Location
- Country: United States
- State: New Hampshire
- County: Cheshire
- Towns: Chesterfield, Westmoreland

Physical characteristics
- Source: Spofford Lake
- • location: Spofford
- • coordinates: 42°54′32″N 72°25′30″W﻿ / ﻿42.90889°N 72.42500°W
- • elevation: 715 ft (218 m)
- Mouth: Connecticut River
- • location: Westmoreland
- • coordinates: 42°58′34″N 72°27′57″W﻿ / ﻿42.97611°N 72.46583°W
- • elevation: 226 ft (69 m)
- Length: 7.5 mi (12.1 km)

Basin features
- • right: Glebe Brook

= Partridge Brook =

Partridge Brook is a 7.5 mi stream located in southwestern New Hampshire in the United States. It is a tributary of the Connecticut River, which flows to Long Island Sound.

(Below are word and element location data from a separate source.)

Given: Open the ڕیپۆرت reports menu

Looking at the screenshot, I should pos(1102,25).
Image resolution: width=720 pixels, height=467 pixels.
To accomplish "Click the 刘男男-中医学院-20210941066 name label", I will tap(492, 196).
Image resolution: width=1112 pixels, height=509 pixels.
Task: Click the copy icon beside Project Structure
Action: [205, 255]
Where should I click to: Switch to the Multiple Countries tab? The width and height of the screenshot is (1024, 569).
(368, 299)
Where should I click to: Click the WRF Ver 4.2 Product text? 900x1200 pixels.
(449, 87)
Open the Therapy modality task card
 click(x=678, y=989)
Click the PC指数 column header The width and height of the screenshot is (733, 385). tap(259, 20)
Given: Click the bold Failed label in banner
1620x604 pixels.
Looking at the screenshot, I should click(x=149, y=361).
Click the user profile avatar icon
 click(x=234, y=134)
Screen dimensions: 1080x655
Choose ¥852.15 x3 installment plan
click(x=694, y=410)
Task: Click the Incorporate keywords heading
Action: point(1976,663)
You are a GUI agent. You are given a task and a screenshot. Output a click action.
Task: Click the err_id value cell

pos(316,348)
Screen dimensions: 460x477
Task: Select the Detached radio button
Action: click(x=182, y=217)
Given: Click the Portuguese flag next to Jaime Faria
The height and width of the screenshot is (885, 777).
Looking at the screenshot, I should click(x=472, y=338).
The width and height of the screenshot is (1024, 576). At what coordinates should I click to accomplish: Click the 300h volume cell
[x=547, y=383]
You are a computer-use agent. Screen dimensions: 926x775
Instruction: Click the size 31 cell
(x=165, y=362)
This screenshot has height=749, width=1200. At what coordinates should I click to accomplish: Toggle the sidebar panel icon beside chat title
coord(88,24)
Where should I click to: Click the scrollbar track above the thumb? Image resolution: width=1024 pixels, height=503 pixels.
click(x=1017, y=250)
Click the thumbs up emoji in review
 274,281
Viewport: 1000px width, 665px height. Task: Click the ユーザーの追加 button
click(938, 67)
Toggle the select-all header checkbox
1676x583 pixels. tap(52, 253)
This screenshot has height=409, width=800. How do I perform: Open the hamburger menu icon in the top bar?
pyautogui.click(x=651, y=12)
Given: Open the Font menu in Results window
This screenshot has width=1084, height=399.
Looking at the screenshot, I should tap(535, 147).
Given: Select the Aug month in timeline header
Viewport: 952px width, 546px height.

Partridge Brook begins at the outlet of Spofford Lake at Spofford village in the town of Chesterfield, New Hampshire. The brook flows east, then north, then northwest, into the town of Westmoreland, before reaching the Connecticut River.

In Westmoreland, the brook is subject to New Hampshire's Comprehensive Shoreland Protection Act.